*** Opening Materials provided ***

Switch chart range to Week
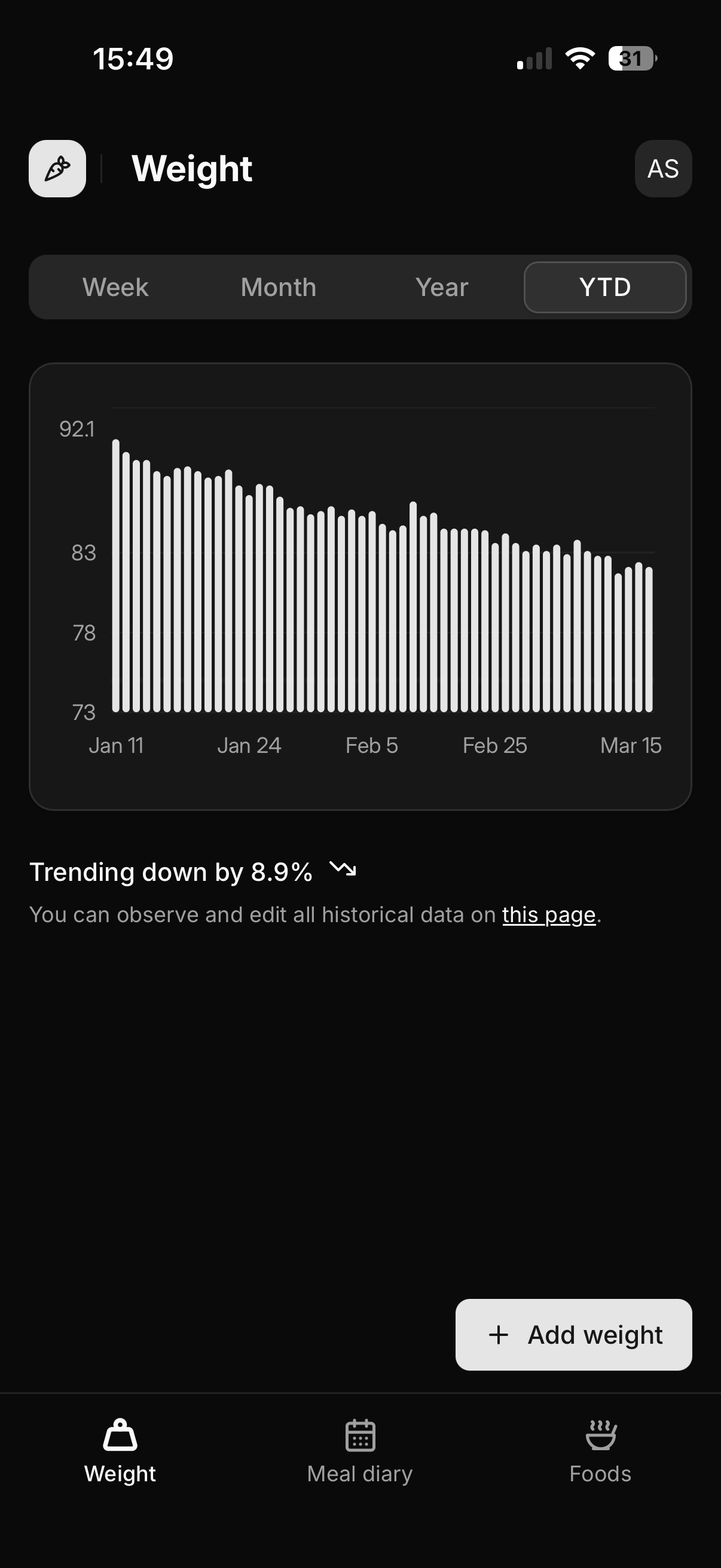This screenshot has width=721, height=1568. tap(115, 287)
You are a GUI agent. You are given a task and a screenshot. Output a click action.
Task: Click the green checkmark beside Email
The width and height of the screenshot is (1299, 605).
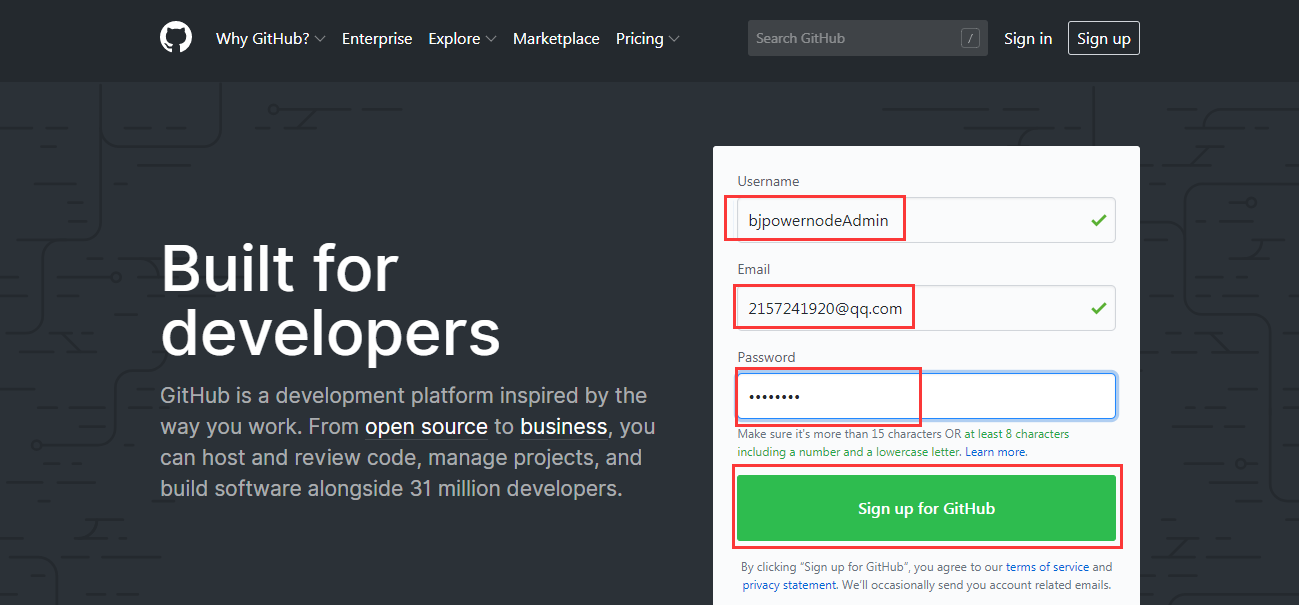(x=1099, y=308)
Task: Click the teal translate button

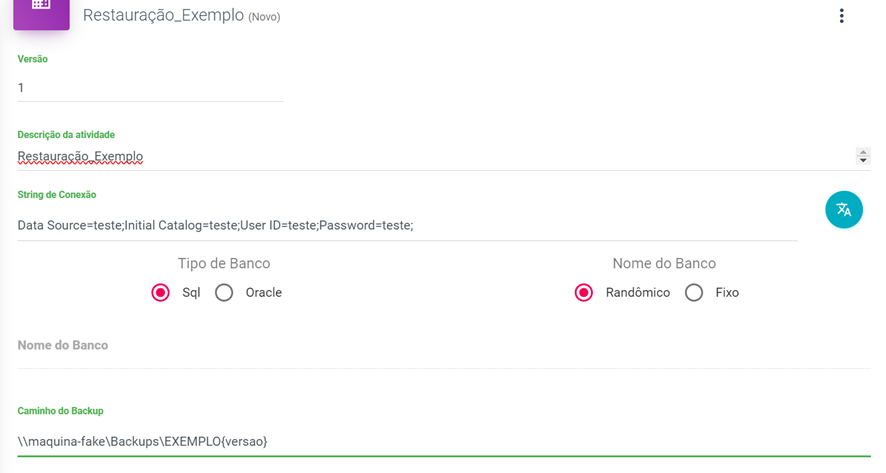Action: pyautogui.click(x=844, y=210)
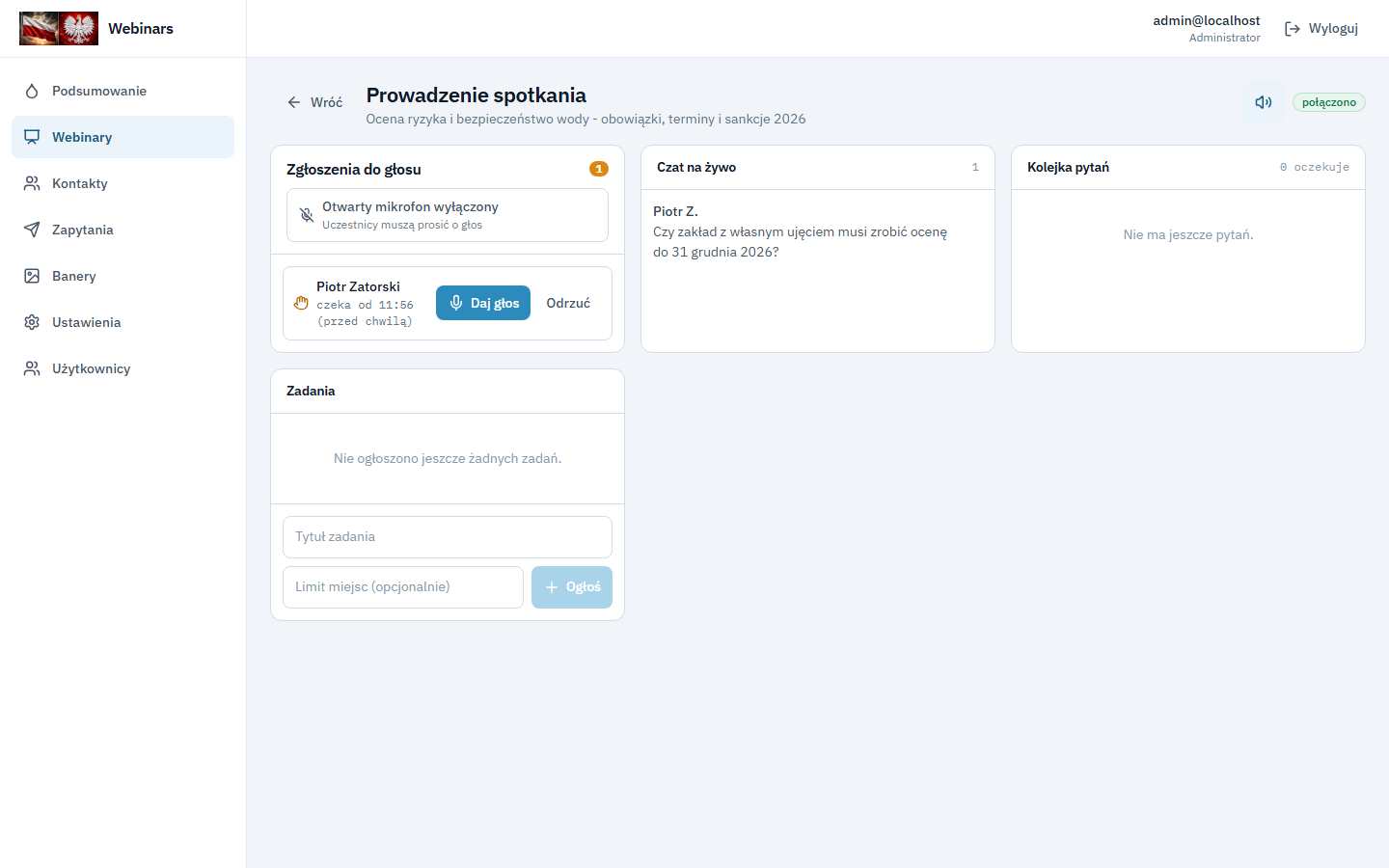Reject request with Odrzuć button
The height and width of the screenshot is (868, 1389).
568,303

*** Closing Materials provided ***

Task objective:
Output a precise copy of the entries, leaving the images out.

Written response:
Switch chart range to Week
This screenshot has width=721, height=1568. tap(115, 287)
You are a GUI agent. You are given a task and a screenshot. Output a click action.
Task: Click the green checkmark beside Email
The width and height of the screenshot is (1299, 605).
(x=1099, y=308)
Task: Click the teal translate button

Action: pyautogui.click(x=844, y=210)
Reject request with Odrzuć button
The height and width of the screenshot is (868, 1389).
568,303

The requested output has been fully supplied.